— start —

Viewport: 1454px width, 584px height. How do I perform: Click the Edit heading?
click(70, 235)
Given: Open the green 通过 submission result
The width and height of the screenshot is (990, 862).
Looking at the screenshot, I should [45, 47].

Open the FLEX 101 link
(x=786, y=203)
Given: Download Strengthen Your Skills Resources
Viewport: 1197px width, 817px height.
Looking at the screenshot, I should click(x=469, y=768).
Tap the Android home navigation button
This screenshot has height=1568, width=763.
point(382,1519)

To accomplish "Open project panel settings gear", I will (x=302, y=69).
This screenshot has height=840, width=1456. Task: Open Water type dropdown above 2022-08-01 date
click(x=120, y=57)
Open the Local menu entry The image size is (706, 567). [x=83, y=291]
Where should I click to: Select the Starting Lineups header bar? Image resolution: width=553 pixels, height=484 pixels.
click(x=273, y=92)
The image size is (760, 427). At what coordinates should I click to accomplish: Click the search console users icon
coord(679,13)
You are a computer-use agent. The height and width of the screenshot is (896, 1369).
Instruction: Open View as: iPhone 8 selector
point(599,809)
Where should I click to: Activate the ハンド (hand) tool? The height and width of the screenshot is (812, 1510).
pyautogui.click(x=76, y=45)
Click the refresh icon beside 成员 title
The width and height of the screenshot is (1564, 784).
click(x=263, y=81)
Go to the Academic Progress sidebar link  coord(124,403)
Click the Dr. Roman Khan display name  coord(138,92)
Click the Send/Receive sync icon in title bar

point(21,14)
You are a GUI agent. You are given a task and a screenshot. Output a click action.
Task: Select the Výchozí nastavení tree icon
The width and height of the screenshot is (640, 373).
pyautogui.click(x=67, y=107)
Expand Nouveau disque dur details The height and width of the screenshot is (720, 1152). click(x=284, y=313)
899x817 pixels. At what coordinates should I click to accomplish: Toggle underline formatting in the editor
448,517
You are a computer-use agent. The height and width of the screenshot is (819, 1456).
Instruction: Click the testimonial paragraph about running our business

— end —

• [STATED TASK]:
Give back the data word for word, from its first line up to and including the line with "Looking at the screenshot, I should [45, 47].".

• [OUTPUT OF THE EXERCISE]:
Viewport: 1454px width, 584px height. How do I perform: Click the Edit heading?
click(70, 235)
Given: Open the green 通过 submission result
The width and height of the screenshot is (990, 862).
Looking at the screenshot, I should [45, 47].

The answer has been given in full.